Zor bir sorun varlığında sorunla baş etmek yerine kendine güveni olmayan biri diğerlerini suçlayarak rahatlar. Ret varlığında sorunu kabul ettirmek imkansızdır. Bu yönde çabalamak yerine bireye ne yapması gerektiği anlatılmalıdır. Bu yapılırken sorunun mevcudiyetinin imasından dahi uzak durulur.
Çocuklarındaki sorunu reddeden mektuptaki aileye çocuğun izlenmesini teklif eden doktor dahi suçludur. Oysa, yaşa bağlı olarak ortaya çıkan sorunlar, belirtilerinin görülme yaşından önce fark edilmezler. Olumsuz bazı ön ipuçlarının zaman içinde izlenmesi tercih edilebilir. Bir sorunun takip edilmesinin tercih edilmesiyle, reddedilmesi aynı şey değildir. Sorunu halen reddetmekte olan aile çocuklarındaki sorunu izlemeyi öneren doktorun kendilerini geciktirdiğinden dem vurarak suçu kendi dışlarına almaya çalışmaktadır.
Mektuba devam edecek olursak
“Eşim oğlumuzda bir sorun olduğunu uzun süre kabullenmedi. Bunda ailesinin tutumu etkili oldu. Bu nedenle aramız açıldı. Hatta bir ara çocukları alıp annemin evine gittim. Maddi olanaksızlıklar nedeniyle boşanamadım. Sonunda iş işten geçti. Şimdi çocuğuma okul dayandıramıyoruz.”
Sorunu kendi dışında aramak başlangıçta rahatlatıcıdır. Ancak, önlem alınmazsa sorun katlar. Mektupta çocuğun uyumsuz davranışları nedeniyle sayısız öğretmen değiştirdikleri halde, aile son öğretmene yardımcı tutum yerine, öğretmene karşı tavır alıyor. Çocuğun durumunu açıklamak adına her türlü mantıklı mantıksız sebep gözden geçiriliyor, ancak sorunun çocukta olabileceği sürekli göz ardı ediliyor. Böylece, sorun dışarı alınarak, sorumluluk almadan, bir çaba göstermeden diğerlerinin çözüm üretmesi bekleniyor. Okul değiştirmek gibi nispeten kolay ve bir süre oyalayıcı bir çözüme baş vuruluyor. Sorunun asıl nedeni çocuk olduğu için sonuç başarısız oluyor. Üstelik davranışları sorunlu olan çocuk, yeni mekan ve yüzlere alışmak zorlanıyor. Dolayısıyla sosyal yetersizliği katlanarak artıyor.

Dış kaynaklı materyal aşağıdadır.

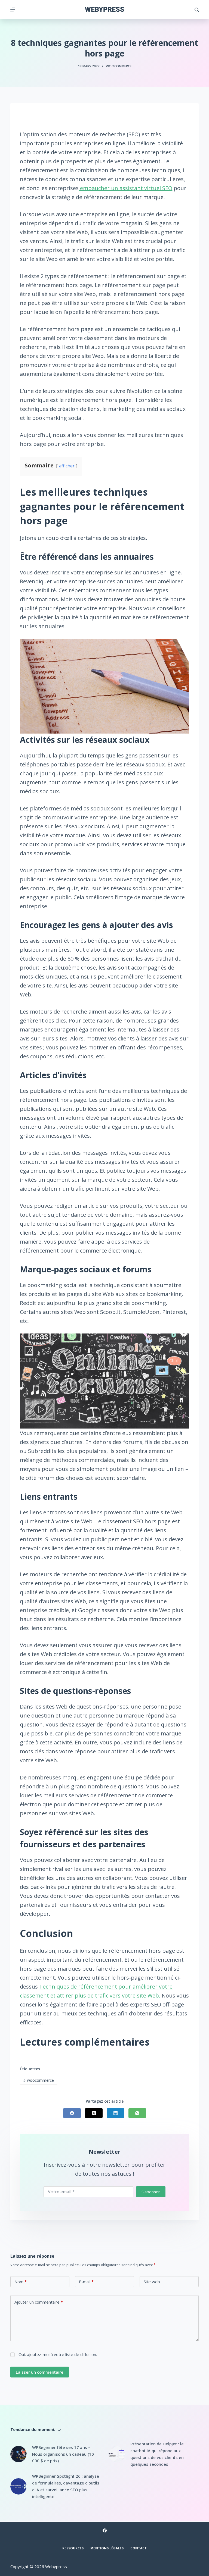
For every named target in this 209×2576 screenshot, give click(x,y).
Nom (20, 2281)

Aileye gelince, ret psikolojisi içinde tecrübelerinden isabetli çıkarımlar yapamıyor. Böyle durumlarda, karşı tarafı, taraf yaparak yardımın çapını arttırmak gerekir. Öğretmeni suçlamak şöyle dursun, onun çocukla iletişimini kolaylaştıracak bir tutum sergilemelidir. Öğretmene karşı değil, onun tarafında olarak yardımcı olmalıdır. Gerekirse çocuğun okulda kaldığı saatler azaltılmalı hatta okula ara vermelidir. Mektupta üzerinde durulması gereken bir diğer konu ise; çocuk istediği için ailenin ikinci çocuğu doğurduğu iddiasıdır. Çocuğun “kardeş istiyorum” demesiyle bir kardeşle yaşamanın ne anlama geleceğini biliyor olması aynı değildir. Kaldı ki, aile dahi iki çocukla nasıl baş edeceklerini iki çocuk sahibi olmadan bilemez. Kardeşine iyi davranmadığı için onu bu isteğinden vazgeçmiş olduğunu düşünmek mantıklı değildir. Annenin “madem istedin şimdi de anlaş” mantığıyla yaklaşması da anlaşılır gibi değildir. Çocuğun başarısızlığını öğretmenlerde aramaktan farksız bir tutumdur. Çocuk doğurmaya karar vermek de çocuklar arasında harmoni oluşturmak da ailenin işidir.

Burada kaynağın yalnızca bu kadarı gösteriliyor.